(Pointing material for screenshots and pages)
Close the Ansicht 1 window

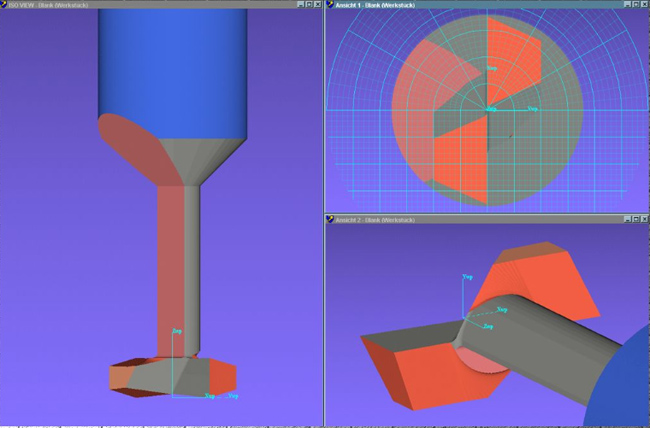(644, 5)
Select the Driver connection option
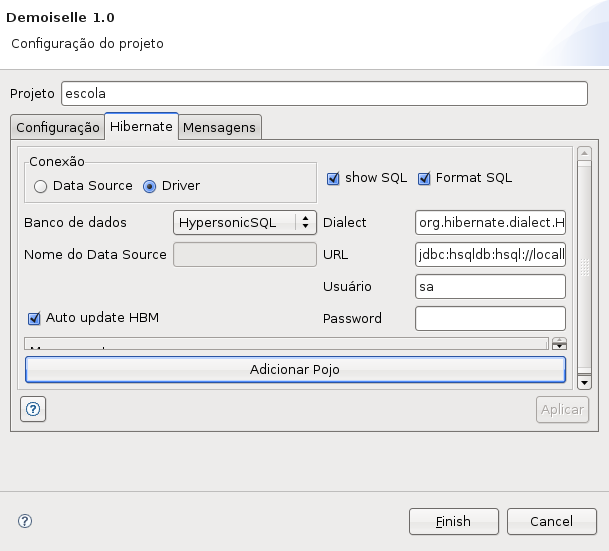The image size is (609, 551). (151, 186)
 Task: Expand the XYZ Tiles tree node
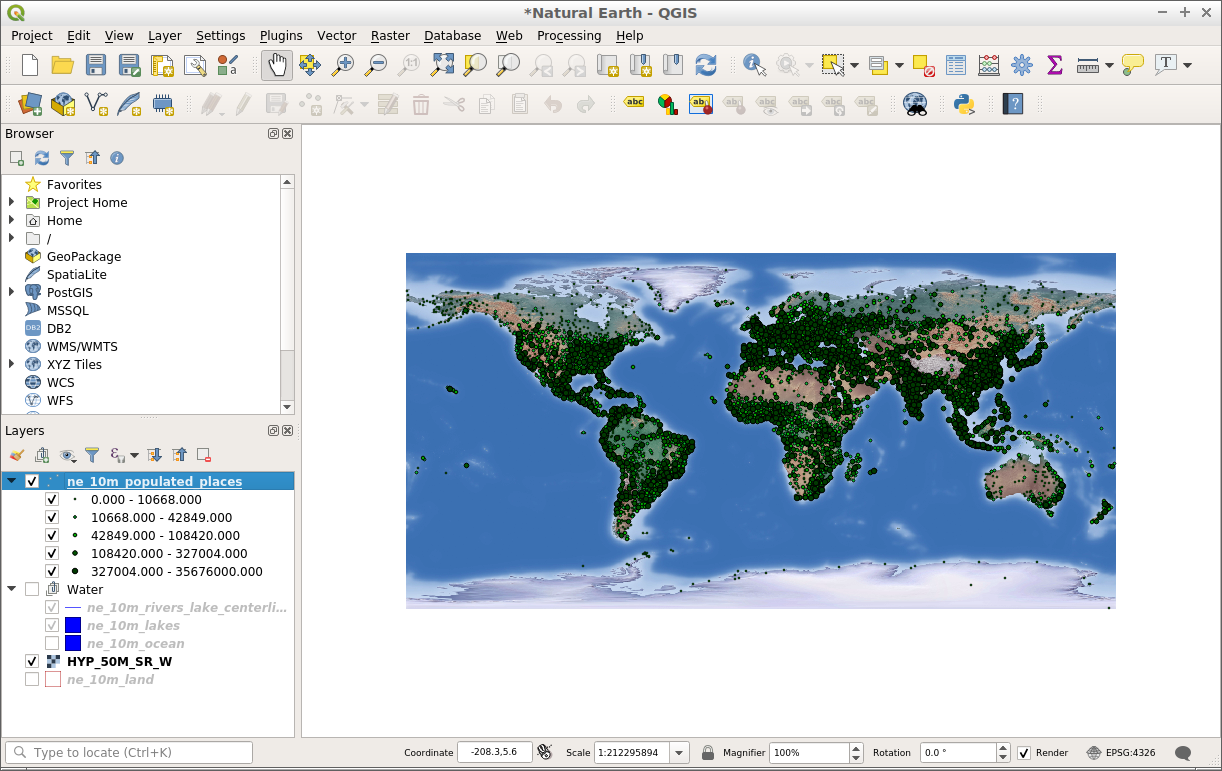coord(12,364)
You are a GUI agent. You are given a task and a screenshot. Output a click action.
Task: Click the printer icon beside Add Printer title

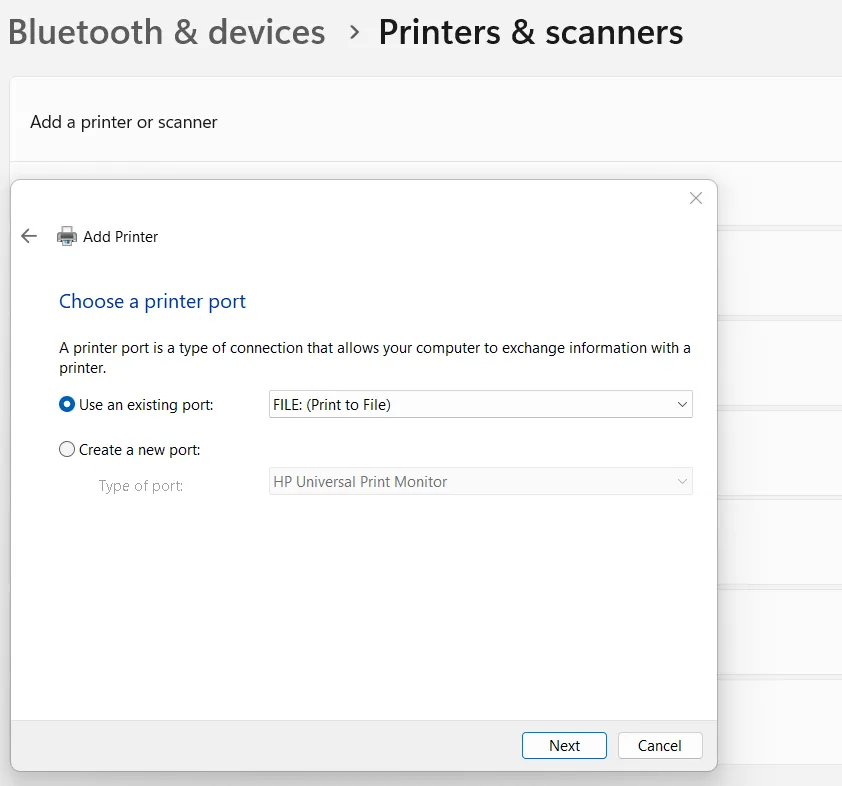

• [What is expected] Rewrite the material above as a numbered list with one line per item, skipping blank lines and leaving out the pictures.

• [Final answer]
1. Close the Ansicht 1 window
2. (644, 5)
3. Select the Driver connection option
4. The image size is (609, 551). (151, 186)
5.  Task: Expand the XYZ Tiles tree node
6. coord(12,364)
7. You are a GUI agent. You are given a task and a screenshot. Output a click action.
8. Task: Click the printer icon beside Add Printer title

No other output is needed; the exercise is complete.